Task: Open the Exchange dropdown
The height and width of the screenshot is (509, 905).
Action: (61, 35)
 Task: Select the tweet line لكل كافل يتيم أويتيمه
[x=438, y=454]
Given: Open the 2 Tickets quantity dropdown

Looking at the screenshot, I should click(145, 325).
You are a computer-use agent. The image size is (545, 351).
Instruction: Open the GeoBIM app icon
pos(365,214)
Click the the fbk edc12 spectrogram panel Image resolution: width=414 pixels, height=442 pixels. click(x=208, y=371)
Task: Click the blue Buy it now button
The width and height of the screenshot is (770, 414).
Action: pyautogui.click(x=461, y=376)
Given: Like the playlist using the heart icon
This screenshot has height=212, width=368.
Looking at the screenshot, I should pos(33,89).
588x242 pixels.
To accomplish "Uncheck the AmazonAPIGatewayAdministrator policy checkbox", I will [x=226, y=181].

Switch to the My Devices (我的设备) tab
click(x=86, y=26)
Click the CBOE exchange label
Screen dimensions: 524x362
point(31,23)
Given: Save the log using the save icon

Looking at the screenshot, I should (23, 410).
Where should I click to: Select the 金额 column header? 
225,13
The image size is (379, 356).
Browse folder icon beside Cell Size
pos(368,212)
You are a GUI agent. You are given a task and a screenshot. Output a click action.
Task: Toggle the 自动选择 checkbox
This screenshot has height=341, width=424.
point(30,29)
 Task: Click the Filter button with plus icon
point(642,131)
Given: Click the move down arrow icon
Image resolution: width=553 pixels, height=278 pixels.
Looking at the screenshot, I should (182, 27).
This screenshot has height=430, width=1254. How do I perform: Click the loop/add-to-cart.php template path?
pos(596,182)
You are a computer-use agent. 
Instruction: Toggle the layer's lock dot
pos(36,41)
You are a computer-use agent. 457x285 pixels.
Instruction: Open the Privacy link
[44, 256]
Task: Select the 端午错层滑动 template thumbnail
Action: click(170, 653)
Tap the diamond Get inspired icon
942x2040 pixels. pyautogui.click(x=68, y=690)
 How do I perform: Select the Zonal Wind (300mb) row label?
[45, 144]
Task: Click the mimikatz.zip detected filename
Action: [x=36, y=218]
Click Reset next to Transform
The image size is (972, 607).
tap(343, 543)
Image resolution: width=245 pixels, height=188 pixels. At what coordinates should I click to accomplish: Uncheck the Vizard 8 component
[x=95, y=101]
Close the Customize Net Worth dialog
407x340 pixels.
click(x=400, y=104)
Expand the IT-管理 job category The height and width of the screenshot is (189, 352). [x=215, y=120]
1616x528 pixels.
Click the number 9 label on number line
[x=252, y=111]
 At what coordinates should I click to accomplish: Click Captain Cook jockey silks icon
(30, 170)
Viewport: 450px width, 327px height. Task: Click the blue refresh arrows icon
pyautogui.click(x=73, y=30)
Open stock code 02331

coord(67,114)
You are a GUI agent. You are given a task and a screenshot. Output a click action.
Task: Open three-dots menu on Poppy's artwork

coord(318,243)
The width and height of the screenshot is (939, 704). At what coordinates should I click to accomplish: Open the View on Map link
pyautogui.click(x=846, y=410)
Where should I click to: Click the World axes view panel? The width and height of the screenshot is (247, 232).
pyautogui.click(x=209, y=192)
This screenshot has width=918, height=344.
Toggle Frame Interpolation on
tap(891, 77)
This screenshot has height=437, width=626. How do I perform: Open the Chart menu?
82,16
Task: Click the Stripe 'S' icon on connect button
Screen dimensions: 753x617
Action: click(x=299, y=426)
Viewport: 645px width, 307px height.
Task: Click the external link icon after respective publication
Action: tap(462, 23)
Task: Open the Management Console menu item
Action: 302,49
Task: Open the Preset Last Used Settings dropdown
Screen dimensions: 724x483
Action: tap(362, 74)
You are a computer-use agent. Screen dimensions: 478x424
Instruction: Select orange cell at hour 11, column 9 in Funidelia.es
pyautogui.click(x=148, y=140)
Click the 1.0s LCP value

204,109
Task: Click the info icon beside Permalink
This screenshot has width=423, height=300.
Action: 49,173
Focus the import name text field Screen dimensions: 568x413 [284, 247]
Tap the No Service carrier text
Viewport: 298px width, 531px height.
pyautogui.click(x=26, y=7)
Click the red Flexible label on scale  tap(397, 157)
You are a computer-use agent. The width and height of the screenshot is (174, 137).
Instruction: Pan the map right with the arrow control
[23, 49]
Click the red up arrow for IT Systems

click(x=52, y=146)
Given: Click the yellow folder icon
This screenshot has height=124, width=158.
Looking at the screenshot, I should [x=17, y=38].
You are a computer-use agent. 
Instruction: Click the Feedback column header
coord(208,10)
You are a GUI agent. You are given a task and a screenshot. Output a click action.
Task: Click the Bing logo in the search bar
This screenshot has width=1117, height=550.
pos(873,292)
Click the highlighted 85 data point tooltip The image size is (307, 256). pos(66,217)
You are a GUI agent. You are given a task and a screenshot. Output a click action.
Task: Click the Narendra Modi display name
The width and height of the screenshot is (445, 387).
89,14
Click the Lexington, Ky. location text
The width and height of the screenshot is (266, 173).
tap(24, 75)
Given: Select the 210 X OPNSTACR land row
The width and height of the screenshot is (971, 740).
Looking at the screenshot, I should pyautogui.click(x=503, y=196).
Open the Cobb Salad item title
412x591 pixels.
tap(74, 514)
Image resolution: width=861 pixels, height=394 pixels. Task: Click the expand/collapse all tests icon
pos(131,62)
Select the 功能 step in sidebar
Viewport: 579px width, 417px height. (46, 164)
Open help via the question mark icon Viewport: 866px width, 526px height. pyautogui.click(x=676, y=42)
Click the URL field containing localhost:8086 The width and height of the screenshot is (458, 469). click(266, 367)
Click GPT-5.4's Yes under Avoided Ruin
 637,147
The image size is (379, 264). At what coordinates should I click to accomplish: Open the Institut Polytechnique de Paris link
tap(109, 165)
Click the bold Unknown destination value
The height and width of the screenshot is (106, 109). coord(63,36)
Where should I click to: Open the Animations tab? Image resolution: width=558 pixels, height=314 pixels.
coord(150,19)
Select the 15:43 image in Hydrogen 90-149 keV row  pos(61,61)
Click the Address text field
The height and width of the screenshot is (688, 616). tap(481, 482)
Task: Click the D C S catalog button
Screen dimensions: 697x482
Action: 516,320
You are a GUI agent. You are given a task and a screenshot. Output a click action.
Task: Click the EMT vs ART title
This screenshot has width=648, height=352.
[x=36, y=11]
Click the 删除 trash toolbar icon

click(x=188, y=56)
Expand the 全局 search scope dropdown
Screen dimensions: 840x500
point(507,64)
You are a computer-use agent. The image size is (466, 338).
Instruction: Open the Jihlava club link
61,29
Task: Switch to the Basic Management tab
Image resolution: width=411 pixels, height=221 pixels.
※ ※ ※
Exercise prompt> Write every entry out again. Leave each one exactly as it is.

The completed task>
Task: Open the Exchange dropdown
The height and width of the screenshot is (509, 905).
Action: (61, 35)
 Task: Select the tweet line لكل كافل يتيم أويتيمه
[x=438, y=454]
Given: Open the 2 Tickets quantity dropdown

Looking at the screenshot, I should click(145, 325).
You are a computer-use agent. The image size is (545, 351).
Instruction: Open the GeoBIM app icon
pos(365,214)
Click the the fbk edc12 spectrogram panel Image resolution: width=414 pixels, height=442 pixels. click(x=208, y=371)
Task: Click the blue Buy it now button
The width and height of the screenshot is (770, 414).
Action: pyautogui.click(x=461, y=376)
Given: Like the playlist using the heart icon
This screenshot has height=212, width=368.
Looking at the screenshot, I should pos(33,89).
588x242 pixels.
To accomplish "Uncheck the AmazonAPIGatewayAdministrator policy checkbox", I will [x=226, y=181].

Switch to the My Devices (我的设备) tab
click(x=86, y=26)
Click the CBOE exchange label
Screen dimensions: 524x362
point(31,23)
Given: Save the log using the save icon

Looking at the screenshot, I should (23, 410).
Where should I click to: Select the 金额 column header? 
225,13
The image size is (379, 356).
Browse folder icon beside Cell Size
pos(368,212)
You are a GUI agent. You are given a task and a screenshot. Output a click action.
Task: Toggle the 自动选择 checkbox
This screenshot has height=341, width=424.
point(30,29)
 Task: Click the Filter button with plus icon
point(642,131)
Given: Click the move down arrow icon
Image resolution: width=553 pixels, height=278 pixels.
Looking at the screenshot, I should (182, 27).
This screenshot has height=430, width=1254. How do I perform: Click the loop/add-to-cart.php template path?
pos(596,182)
You are a computer-use agent. 
Instruction: Toggle the layer's lock dot
pos(36,41)
You are a computer-use agent. 457x285 pixels.
Instruction: Open the Privacy link
[44, 256]
Task: Select the 端午错层滑动 template thumbnail
Action: click(170, 653)
Tap the diamond Get inspired icon
942x2040 pixels. pyautogui.click(x=68, y=690)
 How do I perform: Select the Zonal Wind (300mb) row label?
[45, 144]
Task: Click the mimikatz.zip detected filename
Action: [x=36, y=218]
Click Reset next to Transform
The image size is (972, 607).
tap(343, 543)
Image resolution: width=245 pixels, height=188 pixels. At what coordinates should I click to accomplish: Uncheck the Vizard 8 component
[x=95, y=101]
Close the Customize Net Worth dialog
407x340 pixels.
click(x=400, y=104)
Expand the IT-管理 job category The height and width of the screenshot is (189, 352). [x=215, y=120]
1616x528 pixels.
Click the number 9 label on number line
[x=252, y=111]
 At what coordinates should I click to accomplish: Click Captain Cook jockey silks icon
(30, 170)
Viewport: 450px width, 327px height. Task: Click the blue refresh arrows icon
pyautogui.click(x=73, y=30)
Open stock code 02331

coord(67,114)
You are a GUI agent. You are given a task and a screenshot. Output a click action.
Task: Open three-dots menu on Poppy's artwork

coord(318,243)
The width and height of the screenshot is (939, 704). At what coordinates should I click to accomplish: Open the View on Map link
pyautogui.click(x=846, y=410)
Where should I click to: Click the World axes view panel? The width and height of the screenshot is (247, 232).
pyautogui.click(x=209, y=192)
This screenshot has width=918, height=344.
Toggle Frame Interpolation on
tap(891, 77)
This screenshot has height=437, width=626. How do I perform: Open the Chart menu?
82,16
Task: Click the Stripe 'S' icon on connect button
Screen dimensions: 753x617
Action: click(x=299, y=426)
Viewport: 645px width, 307px height.
Task: Click the external link icon after respective publication
Action: tap(462, 23)
Task: Open the Management Console menu item
Action: 302,49
Task: Open the Preset Last Used Settings dropdown
Screen dimensions: 724x483
Action: tap(362, 74)
You are a computer-use agent. Screen dimensions: 478x424
Instruction: Select orange cell at hour 11, column 9 in Funidelia.es
pyautogui.click(x=148, y=140)
Click the 1.0s LCP value

204,109
Task: Click the info icon beside Permalink
This screenshot has width=423, height=300.
Action: 49,173
Focus the import name text field Screen dimensions: 568x413 [284, 247]
Tap the No Service carrier text
Viewport: 298px width, 531px height.
pyautogui.click(x=26, y=7)
Click the red Flexible label on scale  tap(397, 157)
You are a computer-use agent. The width and height of the screenshot is (174, 137).
Instruction: Pan the map right with the arrow control
[23, 49]
Click the red up arrow for IT Systems

click(x=52, y=146)
Given: Click the yellow folder icon
This screenshot has height=124, width=158.
Looking at the screenshot, I should [x=17, y=38].
You are a computer-use agent. 
Instruction: Click the Feedback column header
coord(208,10)
You are a GUI agent. You are given a task and a screenshot. Output a click action.
Task: Click the Bing logo in the search bar
This screenshot has width=1117, height=550.
pos(873,292)
Click the highlighted 85 data point tooltip The image size is (307, 256). pos(66,217)
You are a GUI agent. You are given a task and a screenshot. Output a click action.
Task: Click the Narendra Modi display name
The width and height of the screenshot is (445, 387).
89,14
Click the Lexington, Ky. location text
The width and height of the screenshot is (266, 173).
tap(24, 75)
Given: Select the 210 X OPNSTACR land row
The width and height of the screenshot is (971, 740).
Looking at the screenshot, I should pyautogui.click(x=503, y=196).
Open the Cobb Salad item title
412x591 pixels.
tap(74, 514)
Image resolution: width=861 pixels, height=394 pixels. Task: Click the expand/collapse all tests icon
pos(131,62)
Select the 功能 step in sidebar
Viewport: 579px width, 417px height. (46, 164)
Open help via the question mark icon Viewport: 866px width, 526px height. pyautogui.click(x=676, y=42)
Click the URL field containing localhost:8086 The width and height of the screenshot is (458, 469). click(266, 367)
Click GPT-5.4's Yes under Avoided Ruin
 637,147
The image size is (379, 264). At what coordinates should I click to accomplish: Open the Institut Polytechnique de Paris link
tap(109, 165)
Click the bold Unknown destination value
The height and width of the screenshot is (106, 109). coord(63,36)
Where should I click to: Open the Animations tab? Image resolution: width=558 pixels, height=314 pixels.
coord(150,19)
Select the 15:43 image in Hydrogen 90-149 keV row  pos(61,61)
Click the Address text field
The height and width of the screenshot is (688, 616). tap(481, 482)
Task: Click the D C S catalog button
Screen dimensions: 697x482
Action: 516,320
You are a GUI agent. You are given a task and a screenshot. Output a click action.
Task: Click the EMT vs ART title
This screenshot has width=648, height=352.
[x=36, y=11]
Click the 删除 trash toolbar icon

click(x=188, y=56)
Expand the 全局 search scope dropdown
Screen dimensions: 840x500
point(507,64)
You are a computer-use agent. The image size is (466, 338).
Instruction: Open the Jihlava club link
61,29
Task: Switch to the Basic Management tab
Image resolution: width=411 pixels, height=221 pixels.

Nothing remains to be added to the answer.